Nabokov Once Blamed His Translator For His Own Bad Writing



Top 10 Amazing Translation Facts To Make You Think

by Brian Oster

What is history's earliest recorded translation? Which book or website is the most translated in the world? What translations have had the greatest impact on society? If you’ve ever gazed out the window and pondered such questions about translation, join our club!

And look no further, because these translation facts will blow your mind and open your eyes to the amazing world of translation:

 

History’s First Translation was The Epic of Gilgamesh

First on the list of translation facts is the most ancient: The Epic of Gilgamesh is the oldest surviving literary work from the human endeavor. The authors wrote in Sumerian, using an ancient cuneiform writing system. Cuneiform writing emerged in Mesopotamia around 2700 BCE.

Translations of Gilgamesh into Asiatic languages are the oldest known translations from one writing system to another. They were translated into Asiatic languages around 2000 BCE.

 

09. Translation Today is a Nearly $40 Billion Industry

An estimated 300,000 professional translators work in the world today. It’s hard to get an exact count, because many are freelance workers. Some, however, work for one of Earth’s 26,104 commercial language service providers.

Last year’s estimates put the industry’s annual revenue at $40 billion worldwide, and growing fast.

The five most common target languages are:

· German

· French

· Spanish

· English

· Japanese

And the top five origin languages are:

· English

· French

· German

· Russian

· Italian

 

The World’s Most Translated Website is the Jehovah’s Witnesses’ Homepage

You read that right. The most translated website isn't a corporate leader like Apple, whose website serves customers in 128 languages and regional dialects. Nor is it Wikipedia, with its 43 million pages, which you can read in 286 languages.

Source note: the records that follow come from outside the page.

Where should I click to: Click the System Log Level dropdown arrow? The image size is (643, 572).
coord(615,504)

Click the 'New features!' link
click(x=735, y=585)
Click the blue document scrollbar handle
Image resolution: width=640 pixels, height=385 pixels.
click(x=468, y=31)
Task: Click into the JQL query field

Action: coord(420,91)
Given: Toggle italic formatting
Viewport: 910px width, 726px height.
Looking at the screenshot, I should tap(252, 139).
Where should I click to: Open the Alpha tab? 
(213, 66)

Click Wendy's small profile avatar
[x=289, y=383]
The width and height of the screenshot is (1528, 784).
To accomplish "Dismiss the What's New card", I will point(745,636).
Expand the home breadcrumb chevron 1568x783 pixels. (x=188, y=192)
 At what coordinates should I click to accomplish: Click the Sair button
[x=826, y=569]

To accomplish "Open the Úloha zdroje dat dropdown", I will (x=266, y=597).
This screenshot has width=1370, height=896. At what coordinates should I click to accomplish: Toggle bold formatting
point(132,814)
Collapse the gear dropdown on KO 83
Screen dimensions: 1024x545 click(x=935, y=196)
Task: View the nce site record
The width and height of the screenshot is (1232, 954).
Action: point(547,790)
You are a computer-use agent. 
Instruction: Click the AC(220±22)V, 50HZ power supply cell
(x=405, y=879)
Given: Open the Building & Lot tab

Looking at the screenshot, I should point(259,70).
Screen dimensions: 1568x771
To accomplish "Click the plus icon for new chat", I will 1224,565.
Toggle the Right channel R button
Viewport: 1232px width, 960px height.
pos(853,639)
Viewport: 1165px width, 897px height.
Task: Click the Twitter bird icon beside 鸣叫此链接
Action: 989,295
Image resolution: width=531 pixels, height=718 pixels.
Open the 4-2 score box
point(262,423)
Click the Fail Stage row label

Or perhaps you thought it might be a world religious leader. The Vatican’s website, however, only translates into nine languages, including English and Latin.

The official website of the Jehovah’s Witnesses, an historically recent American sect, has more than all of these combined. Reports as recent as last year say the Jehovah’s Witnesses website translates into over 780 languages!

At the time of this writing, they list 913 language options on their website. That’s including obscurities like Pennsylvania Dutch, which is a colonial American form of German (not Dutch); Zimbabwe Sign Language; and seven variations of Thai.

 

The World’s Most Translated Book is The Bible

With the Jehovah’s Witnesses’ love of languages, it should come as no surprise that their publications are some of the most translated in the world. Their publishing arm, the Watchtower Society, produces immense volumes of books and tracts.

But did you know that of the top ten most translated texts in history, a full seven of them are Watchtower Society publications?

The remaining three in the all time top ten most published works are:

 

· The Bible: the single most translated text in history, available in 554 languages (although some individual books of the Bible are translated into as many as 2,932 languages)

· The UN’s Universal Declaration of Human Rights: translated into 462 languages

· The Little Prince by Antoine de Saint-Exupéry: first published in 1943, it’s the world’s most translated novel, featured in 300 languages. But a drawing of an elephant inside a snake really needs no translation!

The Feast of St. Jerome is International Translation Day

St. Jerome is a celebrated translator from Christian history. He translated the Old Testament into Latin directly from the original Hebrew. His feast day, which marks his death on September 30th, has also become International Translation Day.

 

05. Gabriel Garcia Marquez Loved the English Translation of One Hundred Years of Solitude

Here’s something you might not expect on a list of translation facts: an author who didn’t have a problem with their translation! Colombian literary giant Gabriel Garcia Marquez admired Gregory Rabassa’s English translation of his novel, One Hundred Years of Solitude. So much so, in fact, that he considered it a work of art in itself.

Nabokov Once Blamed His Translator For His Own Bad Writing

Vladimir Nabokov wrote his early novels and novellas, like Camera Obscura, in his mother tongue of Russian. A British translator named Winifred Roy translated Camera Obscura into English.

Nabokov hated the Roy translation. He called it “sloppy” and “full of blunders.” In fact, he went so far as to write his own English version of Camera Obscura, editing it heavily and retitling it Laughter in the Dark. But the poor quality may not have been the translator’s fault, after all.

In 2015, journalist and Nabokov scholar John Colapinto uncovered Nabokov’s original draft of Camera Obscura, and said it was so bad--and heavily marked up in Nabokov’s own handwriting--that it showed Nabokov “was indeed capable of writing a second-rate novel. (He knew it, and rewrote it.)”

 

03. A Single Translation Mistake Cost a Multinational Bank $10 Million

In 2009, British multinational bank HSBC launched a marketing campaign under the slogan “Assume Nothing.” However, there was a failure to localize for foreign markets. The slogan translated in many languages to “Do Nothing.”

The mistake lead to an embarrassing scramble for the global financial leader. It cost them $10 million to do some emergency rebranding in the hopes of saving their image.